深度学习中有哪些魔改的特征融合方法?
深度学习中有哪些魔改的特征融合方法?
特征融合是深度学习中的重要技术,特别是在计算机视觉任务中。本文将介绍几种常见的特征融合方法,并重点介绍TPAMI 2024最新发表的FreqFusion方法,该方法在多个视觉任务中都取得了显著的性能提升。
常见的特征融合方法
1. 基于注意力机制的特征融合
SE-Net(Squeeze-and-Excitation Networks):通过全局平均池化将每个通道的二维特征图压缩为一个实数,然后通过两个全连接层和一个激活函数学习每个通道的权重,最后将学习到的权重与原始特征图相乘,实现对不同通道特征的自适应加权融合。
DANet(Dual Attention Network):包含位置注意力模块和通道注意力模块。位置注意力模块用于捕捉空间维度上的依赖关系,通道注意力模块则与 SE-Net 类似,用于学习通道维度上的重要性权重,对通道特征进行加权融合。
2. 基于密集连接的特征融合
- DenseNet(Densely Connected Convolutional Networks):每一层都直接连接到其他所有层,使得信息传递更加直接和高效。每一层的输入不仅包括原始的输入,还包括前面所有层的输出,这样可以充分利用不同层的特征信息,实现特征的复用和融合。
3. 基于全局上下文的特征融合
- GCNet(Global Context Network):使用全局平均池化的方法来捕获全局上下文信息,得到一个全局上下文向量。然后,将这个全局上下文向量与局部特征进行融合,使得局部特征能够结合全局信息,从而更好地理解图像的整体语义。
4. 基于空洞卷积的特征融合
- ASPP(Atrous Spatial Pyramid Pooling):在不同的空洞率下进行卷积操作,从而获取不同尺度的特征。空洞卷积可以在不增加参数数量和计算量的情况下,扩大卷积核的感受野,使得网络能够捕捉到更广泛的上下文信息。
5. 基于跨模态的特征融合
多模态特征融合:在处理图像、文本、音频等多模态数据时,需要将不同模态的特征进行融合。例如,在图像描述生成任务中,将图像的视觉特征和文本的语义特征进行融合。
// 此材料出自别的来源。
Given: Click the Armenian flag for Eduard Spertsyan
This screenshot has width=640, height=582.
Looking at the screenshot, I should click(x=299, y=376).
模态注意力融合:为不同模态的特征学习一个注意力权重,根据权重对特征进行加权融合。
TPAMI 2024:Frequency-aware Feature Fusion
研究背景
现有的语义分割、目标检测等高层密集识别模型中,往往需要将低分辨高层特征与高分辨率低层特征融合,例如FPN。虽然简单,但这样粗糙的特征融合方式显然不够优秀,一方面特征本身对同一类目标的一致性不够高,会出现融合特征值在对象内部快速变化,导致类别内不一致性,另一方面简单的上采样会导致边界模糊,以及融合特征的边界模糊,缺乏精确的高频细节。
方法介绍
FreqFusion提出了一种名为Frequency-Aware Feature Fusion(FreqFusion)的方法。FreqFusion包括:
自适应低通滤波器(ALPF)生成器:预测空间变化的低通滤波器,以在上采样过程中减少对象内部的高频成分,降低类别内不一致性。
偏移生成器:通过重采样,用更一致的特征替换大的不一致特征,使得同一类目标特征更稳定一致。
自适应高通滤波器(AHPF)生成器:增强在下采样过程中丢失的高频细节边界信息。
实验效果
语义分割:轻量化语义分割SegNeXt,在ADE20K上+2.4 mIoU;Mask2Former在ADE20K上提升+1.4 mIoU;即便是重型的Swin-Large,也能提升+0.7 mIoU。
目标检测:Faster RCNN +1.9 AP。
实例分割:Mask R-CNN,+1.7 box AP,+1.3 mask AP。
全景分割:PanopticFCN,+2.5 PQ。
使用方法
简单来说,示例如下:
m = FreqFusion(hr_channels=64, lr_channels=64)
hr_feat = torch.rand(1, 64, 32, 32)
lr_feat = torch.rand(1, 64, 16, 16)
_, hr_feat, lr_feat = m(hr_feat=hr_feat, lr_feat=lr_feat)
集成建议
将普通上采样替换FreqFusion即可。FreqFusion的简洁代码可在此处获得。通过利用它们的频率特性,FreqFusion能够增强低分辨率和高分辨率特征的质量(分别称为lr_feat和hr_feat,假设的大小hr_feat是的两倍lr_feat)。用法非常简单,只要模型中存在这种形式的不同分辨率特征相融合的情况就可以使用FreqFusion对模型进行提升涨点。